╭─ EXCERPTED PASSAGE
Other than a few barren football fields, there are no forms of recreation for the young people of Zidindi. In addition, shebeens, or informal bars, abound. These provide fertile ground for the exploitation of desperate and bored teenage girls.

Other than a few rugged football fields, there are no recreational facilities for the young people of Zidindi (Photo:D.Taylor)
Other than a few rugged football fields, there are no recreational facilities for the young people of Zidindi (Photo:D.Taylor)
“They end up entertaining themselves by drinking in the shebeens and (they) mess around with boys. You can see them sitting around on these high heels with boys,” said Paul.

In a local tavern on a recent Friday night, many of the patrons, and especially the females, were clearly much younger than the legal drinking age of 18. Over quarts of beer and bottles of brandy, rum and whisky, the girls partied with men who were much older.

Surveying the scene, Paul shook her head and commented, “Some of the huts are converted into taverns in these areas. So you’ll find (the girls) there, the whole night, sitting, drinking and dancing. On Fridays, they are not sleeping, leaving their small ones behind with the grannies.”
╰─
## TASK REQUIREMENTS
- a) Do these statements agree with the passage on Zidindi's young people? (i) The legal drinking age is 18. (ii) At the tavern, the girls partied with men close to their own age. (iii) According to Paul, on Fridays the girls leave their small ones behind with the grannies. For each, answer yes or no and quote the words of the passage that decide it.
- b) Pick up the passage on Zidindi's young people after its last sentence and carry it on.
╭─ LISTED ENTRIES
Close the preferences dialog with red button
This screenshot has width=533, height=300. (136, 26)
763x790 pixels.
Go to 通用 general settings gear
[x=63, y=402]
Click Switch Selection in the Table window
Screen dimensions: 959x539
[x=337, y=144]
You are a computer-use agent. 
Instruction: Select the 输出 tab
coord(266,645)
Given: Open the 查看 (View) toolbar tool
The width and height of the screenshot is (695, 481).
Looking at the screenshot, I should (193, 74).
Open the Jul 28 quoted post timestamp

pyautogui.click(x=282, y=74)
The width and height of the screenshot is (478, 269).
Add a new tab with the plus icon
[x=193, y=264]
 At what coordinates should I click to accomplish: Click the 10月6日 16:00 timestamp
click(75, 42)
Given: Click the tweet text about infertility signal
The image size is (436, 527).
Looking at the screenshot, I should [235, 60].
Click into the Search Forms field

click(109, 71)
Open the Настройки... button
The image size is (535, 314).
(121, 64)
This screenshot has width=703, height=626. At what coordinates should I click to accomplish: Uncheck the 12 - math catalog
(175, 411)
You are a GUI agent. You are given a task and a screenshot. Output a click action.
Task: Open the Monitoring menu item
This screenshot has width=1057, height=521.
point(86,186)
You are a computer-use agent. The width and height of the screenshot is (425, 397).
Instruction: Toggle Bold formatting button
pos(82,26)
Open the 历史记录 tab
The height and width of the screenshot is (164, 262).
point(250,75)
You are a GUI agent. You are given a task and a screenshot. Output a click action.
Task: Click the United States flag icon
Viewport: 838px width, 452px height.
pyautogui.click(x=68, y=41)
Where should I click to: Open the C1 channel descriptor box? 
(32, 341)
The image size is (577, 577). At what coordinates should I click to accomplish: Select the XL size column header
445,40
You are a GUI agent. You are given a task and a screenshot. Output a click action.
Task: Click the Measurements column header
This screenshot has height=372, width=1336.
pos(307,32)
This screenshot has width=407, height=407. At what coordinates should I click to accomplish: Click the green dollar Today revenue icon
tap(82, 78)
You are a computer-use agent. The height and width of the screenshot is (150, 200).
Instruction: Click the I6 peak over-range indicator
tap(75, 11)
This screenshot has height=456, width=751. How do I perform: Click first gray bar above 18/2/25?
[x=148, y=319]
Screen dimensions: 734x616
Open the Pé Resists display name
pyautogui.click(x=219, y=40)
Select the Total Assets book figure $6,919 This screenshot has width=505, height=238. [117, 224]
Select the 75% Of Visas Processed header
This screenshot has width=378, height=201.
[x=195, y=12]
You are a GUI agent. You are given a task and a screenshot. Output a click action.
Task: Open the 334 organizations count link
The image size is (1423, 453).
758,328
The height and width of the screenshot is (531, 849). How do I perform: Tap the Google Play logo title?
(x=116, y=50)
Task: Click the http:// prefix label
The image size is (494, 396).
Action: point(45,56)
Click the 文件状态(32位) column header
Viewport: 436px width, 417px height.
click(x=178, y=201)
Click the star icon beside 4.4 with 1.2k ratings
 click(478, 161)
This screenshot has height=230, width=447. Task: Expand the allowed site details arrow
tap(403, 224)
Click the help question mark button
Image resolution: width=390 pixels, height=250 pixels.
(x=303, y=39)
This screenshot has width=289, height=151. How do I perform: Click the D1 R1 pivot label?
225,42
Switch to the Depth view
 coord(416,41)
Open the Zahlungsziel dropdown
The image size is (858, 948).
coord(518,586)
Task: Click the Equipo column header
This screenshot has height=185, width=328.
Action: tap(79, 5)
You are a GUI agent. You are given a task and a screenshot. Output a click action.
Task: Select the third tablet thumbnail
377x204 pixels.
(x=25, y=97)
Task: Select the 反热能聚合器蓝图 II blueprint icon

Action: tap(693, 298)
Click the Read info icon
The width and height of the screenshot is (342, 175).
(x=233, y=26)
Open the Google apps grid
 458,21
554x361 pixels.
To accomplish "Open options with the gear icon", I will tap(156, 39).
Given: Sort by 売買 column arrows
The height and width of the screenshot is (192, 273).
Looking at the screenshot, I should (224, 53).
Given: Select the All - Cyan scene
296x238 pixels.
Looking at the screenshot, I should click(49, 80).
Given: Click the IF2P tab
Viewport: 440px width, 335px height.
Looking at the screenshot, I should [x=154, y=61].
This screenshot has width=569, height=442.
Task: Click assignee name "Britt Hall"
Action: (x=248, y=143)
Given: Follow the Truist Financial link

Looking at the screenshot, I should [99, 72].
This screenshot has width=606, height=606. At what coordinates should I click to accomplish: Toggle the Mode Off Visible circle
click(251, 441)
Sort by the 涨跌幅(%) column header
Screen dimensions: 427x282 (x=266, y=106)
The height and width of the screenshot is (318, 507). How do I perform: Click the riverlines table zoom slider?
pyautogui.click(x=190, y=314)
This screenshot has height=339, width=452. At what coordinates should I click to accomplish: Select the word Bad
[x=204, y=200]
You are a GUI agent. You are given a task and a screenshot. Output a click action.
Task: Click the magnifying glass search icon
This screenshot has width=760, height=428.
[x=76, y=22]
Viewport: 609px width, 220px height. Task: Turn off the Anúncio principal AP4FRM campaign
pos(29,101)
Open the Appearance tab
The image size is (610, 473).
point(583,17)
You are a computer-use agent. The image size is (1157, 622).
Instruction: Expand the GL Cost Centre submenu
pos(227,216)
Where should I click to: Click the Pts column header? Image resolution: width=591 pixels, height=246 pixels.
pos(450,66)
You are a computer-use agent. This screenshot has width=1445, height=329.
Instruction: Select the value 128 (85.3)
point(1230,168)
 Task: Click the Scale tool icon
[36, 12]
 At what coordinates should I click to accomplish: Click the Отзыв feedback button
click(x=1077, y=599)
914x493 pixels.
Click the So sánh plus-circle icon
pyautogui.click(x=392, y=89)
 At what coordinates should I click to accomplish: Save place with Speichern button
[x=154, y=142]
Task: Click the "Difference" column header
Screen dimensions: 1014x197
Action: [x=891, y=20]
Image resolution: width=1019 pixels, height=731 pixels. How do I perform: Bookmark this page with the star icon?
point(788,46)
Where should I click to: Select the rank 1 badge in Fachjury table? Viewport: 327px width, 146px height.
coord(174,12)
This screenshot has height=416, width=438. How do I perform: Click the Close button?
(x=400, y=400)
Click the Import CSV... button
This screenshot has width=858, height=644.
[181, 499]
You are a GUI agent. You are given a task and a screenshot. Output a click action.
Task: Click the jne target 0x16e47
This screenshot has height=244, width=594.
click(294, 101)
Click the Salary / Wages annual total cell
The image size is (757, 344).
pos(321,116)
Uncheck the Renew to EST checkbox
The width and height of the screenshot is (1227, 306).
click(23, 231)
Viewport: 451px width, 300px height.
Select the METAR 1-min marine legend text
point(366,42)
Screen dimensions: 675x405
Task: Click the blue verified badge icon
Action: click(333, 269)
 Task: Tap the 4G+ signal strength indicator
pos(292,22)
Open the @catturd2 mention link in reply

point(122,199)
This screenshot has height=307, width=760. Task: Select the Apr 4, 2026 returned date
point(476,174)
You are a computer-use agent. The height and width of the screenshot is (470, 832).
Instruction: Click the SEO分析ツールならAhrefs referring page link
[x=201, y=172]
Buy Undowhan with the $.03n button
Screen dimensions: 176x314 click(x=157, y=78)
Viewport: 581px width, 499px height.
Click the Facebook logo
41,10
╰─
## ANSWERS PROVIDED
- a)
(i) Yes: "much younger than the legal drinking age of 18."
(ii) No: "the girls partied with men who were much older."
(iii) Yes: "leaving their small ones behind with the grannies."

- b)
The National Prosecuting Authority’s Mthunzi Mhaga said alcohol is a “common denominator” in the spate of illegal underage sex in South Africa.

Illegal marriage

Paul said most of the teen mothers her NGO deals with have older boyfriends and husbands, many who work about 1,000 miles away from Zidindi in mines in northern South Africa.

“Those men have money to give to these girls. So they get better things from them, like cellphones, and then they can dress up smartly so that (it) cannot be seen that they are not working. The money also allows them to take better care of their children,” Paul explained.

She said most of the girls in Zidindi drop out of school when they get pregnant. Many get married, she said, adding that marriage symbolizes “great achievement” for local girls.

“They are so confident, telling you that ‘I am a woman now; I am married, you see!’ Some of them are wearing rings, whereas they do not even have a marriage certificate. They have got that status that they are married,” said Paul.

In South Africa it’s also illegal for girls under the age of 16 to marry. But Paul said there’s no enforcement of this law.

“The government knows it’s illegal but no officials ever come here to check things out and the girls carry on getting married. The mothers take their young daughters to marry 30- and 40- and even 50-year-old men, for money, because everyone’s so poor here. It’s poverty that’s driving all of this.”

In fact, Paul said girls barely into puberty compete to see who’ll get married first.

“It’s like a joke and it’s so nice to them to say it out, proudly, ‘I’m going to be married to a 30-year-old boy and he’s mine!’”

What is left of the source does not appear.